DIRECTIONS FOR THIS TASK: Output the lines of the records again with no changes, beginning at the line containing "Task: Click speech" and ending at the line containing "Looking at the screenshot, I should [1078, 294].", both included.
** BEGIN RECORDS SHOWN **
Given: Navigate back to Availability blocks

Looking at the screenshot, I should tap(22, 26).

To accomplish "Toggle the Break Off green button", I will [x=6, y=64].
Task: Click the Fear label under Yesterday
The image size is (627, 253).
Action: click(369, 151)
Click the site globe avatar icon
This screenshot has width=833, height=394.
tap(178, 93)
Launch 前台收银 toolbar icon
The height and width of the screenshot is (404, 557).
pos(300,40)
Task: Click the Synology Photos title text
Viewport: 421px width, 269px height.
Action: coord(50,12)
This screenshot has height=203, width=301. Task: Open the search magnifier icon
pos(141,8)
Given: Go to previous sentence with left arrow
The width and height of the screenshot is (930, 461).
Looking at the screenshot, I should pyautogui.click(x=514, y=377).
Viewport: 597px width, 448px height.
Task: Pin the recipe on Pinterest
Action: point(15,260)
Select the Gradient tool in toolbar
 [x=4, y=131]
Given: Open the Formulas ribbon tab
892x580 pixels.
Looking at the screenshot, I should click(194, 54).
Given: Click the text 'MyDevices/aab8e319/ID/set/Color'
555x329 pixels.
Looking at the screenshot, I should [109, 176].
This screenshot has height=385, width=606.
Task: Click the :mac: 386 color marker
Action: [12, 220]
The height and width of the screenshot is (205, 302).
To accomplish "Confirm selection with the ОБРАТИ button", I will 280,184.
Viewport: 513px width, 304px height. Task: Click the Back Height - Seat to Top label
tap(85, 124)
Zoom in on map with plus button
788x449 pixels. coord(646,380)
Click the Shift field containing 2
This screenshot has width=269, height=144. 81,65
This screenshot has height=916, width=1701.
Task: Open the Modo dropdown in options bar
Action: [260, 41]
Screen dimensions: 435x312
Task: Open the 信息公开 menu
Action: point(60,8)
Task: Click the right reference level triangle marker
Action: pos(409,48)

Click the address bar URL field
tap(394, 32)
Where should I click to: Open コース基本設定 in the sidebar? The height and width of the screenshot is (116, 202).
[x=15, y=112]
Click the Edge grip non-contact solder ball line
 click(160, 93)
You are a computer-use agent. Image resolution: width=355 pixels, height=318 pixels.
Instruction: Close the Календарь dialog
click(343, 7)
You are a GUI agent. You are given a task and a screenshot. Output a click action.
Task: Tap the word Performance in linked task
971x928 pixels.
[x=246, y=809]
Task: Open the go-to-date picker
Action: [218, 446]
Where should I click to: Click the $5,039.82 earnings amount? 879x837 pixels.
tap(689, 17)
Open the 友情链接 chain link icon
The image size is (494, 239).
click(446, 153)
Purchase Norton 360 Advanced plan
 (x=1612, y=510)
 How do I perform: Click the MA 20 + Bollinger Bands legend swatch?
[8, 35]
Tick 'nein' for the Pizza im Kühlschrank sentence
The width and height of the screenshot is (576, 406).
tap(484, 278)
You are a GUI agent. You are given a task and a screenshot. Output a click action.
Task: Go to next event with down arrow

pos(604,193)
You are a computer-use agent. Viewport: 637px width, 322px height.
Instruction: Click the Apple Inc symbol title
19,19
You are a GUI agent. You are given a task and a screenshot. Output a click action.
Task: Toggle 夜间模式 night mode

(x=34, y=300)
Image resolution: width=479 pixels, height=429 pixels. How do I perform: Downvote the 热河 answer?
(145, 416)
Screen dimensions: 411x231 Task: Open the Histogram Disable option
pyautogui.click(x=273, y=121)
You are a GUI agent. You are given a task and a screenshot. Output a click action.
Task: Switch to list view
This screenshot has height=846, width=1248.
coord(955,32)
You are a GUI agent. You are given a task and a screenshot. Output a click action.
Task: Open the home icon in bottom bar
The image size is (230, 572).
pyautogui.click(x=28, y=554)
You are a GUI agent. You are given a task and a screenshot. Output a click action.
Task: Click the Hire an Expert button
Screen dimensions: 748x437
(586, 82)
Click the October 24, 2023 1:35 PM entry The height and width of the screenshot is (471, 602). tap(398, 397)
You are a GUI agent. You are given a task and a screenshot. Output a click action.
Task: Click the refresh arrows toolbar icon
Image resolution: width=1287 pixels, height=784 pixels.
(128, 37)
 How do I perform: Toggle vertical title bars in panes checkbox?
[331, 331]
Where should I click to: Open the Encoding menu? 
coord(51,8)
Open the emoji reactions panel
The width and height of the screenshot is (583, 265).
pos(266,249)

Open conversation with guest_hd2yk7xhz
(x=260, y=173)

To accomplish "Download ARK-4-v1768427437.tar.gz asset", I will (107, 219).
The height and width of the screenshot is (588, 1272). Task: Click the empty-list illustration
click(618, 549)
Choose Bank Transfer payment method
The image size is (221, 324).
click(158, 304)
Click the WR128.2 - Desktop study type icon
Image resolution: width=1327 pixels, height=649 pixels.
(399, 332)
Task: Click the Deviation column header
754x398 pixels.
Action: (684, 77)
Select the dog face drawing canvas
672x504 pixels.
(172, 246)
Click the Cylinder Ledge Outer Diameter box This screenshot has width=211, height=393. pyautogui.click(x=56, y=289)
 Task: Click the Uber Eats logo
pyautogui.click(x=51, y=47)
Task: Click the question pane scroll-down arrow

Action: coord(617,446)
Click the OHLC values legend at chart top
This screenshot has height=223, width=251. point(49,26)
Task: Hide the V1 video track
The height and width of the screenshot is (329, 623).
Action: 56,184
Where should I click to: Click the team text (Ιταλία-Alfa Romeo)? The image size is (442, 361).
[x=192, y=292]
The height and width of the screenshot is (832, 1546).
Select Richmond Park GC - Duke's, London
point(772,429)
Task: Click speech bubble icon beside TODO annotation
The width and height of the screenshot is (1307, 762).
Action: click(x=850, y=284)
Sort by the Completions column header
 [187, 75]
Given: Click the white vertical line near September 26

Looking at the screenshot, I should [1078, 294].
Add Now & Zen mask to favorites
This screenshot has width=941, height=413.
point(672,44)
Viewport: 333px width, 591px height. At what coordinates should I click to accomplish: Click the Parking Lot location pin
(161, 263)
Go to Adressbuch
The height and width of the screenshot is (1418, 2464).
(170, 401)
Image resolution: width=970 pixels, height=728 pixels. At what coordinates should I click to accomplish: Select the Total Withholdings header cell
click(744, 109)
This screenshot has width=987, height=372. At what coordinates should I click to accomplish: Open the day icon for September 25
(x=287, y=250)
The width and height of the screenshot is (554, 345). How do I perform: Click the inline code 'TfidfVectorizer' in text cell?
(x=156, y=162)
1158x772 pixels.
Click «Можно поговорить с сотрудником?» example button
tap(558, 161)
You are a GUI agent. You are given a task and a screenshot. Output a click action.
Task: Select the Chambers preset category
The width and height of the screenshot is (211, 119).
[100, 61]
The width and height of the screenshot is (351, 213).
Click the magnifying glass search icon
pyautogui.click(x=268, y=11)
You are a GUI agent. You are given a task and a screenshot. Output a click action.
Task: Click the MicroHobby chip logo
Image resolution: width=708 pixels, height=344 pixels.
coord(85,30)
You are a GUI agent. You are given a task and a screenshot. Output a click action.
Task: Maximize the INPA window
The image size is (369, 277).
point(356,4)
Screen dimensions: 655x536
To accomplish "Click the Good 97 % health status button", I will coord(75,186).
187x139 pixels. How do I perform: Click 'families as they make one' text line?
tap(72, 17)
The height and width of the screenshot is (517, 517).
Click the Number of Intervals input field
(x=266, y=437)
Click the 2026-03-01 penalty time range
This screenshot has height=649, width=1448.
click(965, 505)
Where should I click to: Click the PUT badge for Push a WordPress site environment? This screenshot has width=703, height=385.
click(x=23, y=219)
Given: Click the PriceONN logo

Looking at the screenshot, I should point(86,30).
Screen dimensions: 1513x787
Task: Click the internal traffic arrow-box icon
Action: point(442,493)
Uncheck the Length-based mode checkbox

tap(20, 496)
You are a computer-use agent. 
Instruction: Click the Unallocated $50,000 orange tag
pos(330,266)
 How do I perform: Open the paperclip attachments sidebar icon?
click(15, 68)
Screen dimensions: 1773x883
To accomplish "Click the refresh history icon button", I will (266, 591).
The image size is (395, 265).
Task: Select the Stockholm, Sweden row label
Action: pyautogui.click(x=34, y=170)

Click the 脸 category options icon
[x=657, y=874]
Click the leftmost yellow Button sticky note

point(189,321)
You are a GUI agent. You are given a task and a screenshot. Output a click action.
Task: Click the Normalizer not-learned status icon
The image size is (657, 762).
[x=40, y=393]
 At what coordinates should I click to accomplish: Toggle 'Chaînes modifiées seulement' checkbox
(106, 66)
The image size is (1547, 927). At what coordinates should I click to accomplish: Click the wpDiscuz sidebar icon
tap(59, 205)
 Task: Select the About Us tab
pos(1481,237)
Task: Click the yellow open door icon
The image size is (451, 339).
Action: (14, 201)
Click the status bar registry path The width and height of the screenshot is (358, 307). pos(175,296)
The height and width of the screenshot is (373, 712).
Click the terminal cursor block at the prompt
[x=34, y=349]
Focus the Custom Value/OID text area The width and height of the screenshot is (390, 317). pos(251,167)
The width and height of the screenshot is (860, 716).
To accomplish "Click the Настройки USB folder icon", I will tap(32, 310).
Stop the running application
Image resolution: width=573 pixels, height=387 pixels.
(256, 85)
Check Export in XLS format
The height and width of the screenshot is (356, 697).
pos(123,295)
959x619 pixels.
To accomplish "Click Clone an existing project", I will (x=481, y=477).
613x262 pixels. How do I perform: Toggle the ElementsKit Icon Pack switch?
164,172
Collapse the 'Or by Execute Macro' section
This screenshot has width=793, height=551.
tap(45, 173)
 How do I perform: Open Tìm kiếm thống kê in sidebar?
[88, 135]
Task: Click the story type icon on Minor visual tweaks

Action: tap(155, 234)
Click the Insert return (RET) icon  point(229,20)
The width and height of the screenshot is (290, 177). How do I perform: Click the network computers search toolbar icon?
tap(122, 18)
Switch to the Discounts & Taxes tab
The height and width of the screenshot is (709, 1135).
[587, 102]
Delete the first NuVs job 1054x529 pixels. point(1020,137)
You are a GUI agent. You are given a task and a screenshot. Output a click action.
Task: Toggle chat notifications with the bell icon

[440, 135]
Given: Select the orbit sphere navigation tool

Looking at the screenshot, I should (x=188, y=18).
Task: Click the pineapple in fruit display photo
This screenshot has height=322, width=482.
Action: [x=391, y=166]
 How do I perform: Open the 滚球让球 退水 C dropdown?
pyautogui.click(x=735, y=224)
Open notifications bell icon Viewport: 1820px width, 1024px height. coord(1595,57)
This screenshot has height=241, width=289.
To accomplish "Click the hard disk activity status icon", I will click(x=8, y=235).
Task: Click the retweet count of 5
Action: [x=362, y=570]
** END RECORDS SHOWN **
WRITTEN ANSWER:
Task: Click speech bubble icon beside TODO annotation
The width and height of the screenshot is (1307, 762).
Action: click(x=850, y=284)
Sort by the Completions column header
 [187, 75]
Given: Click the white vertical line near September 26

Looking at the screenshot, I should [1078, 294].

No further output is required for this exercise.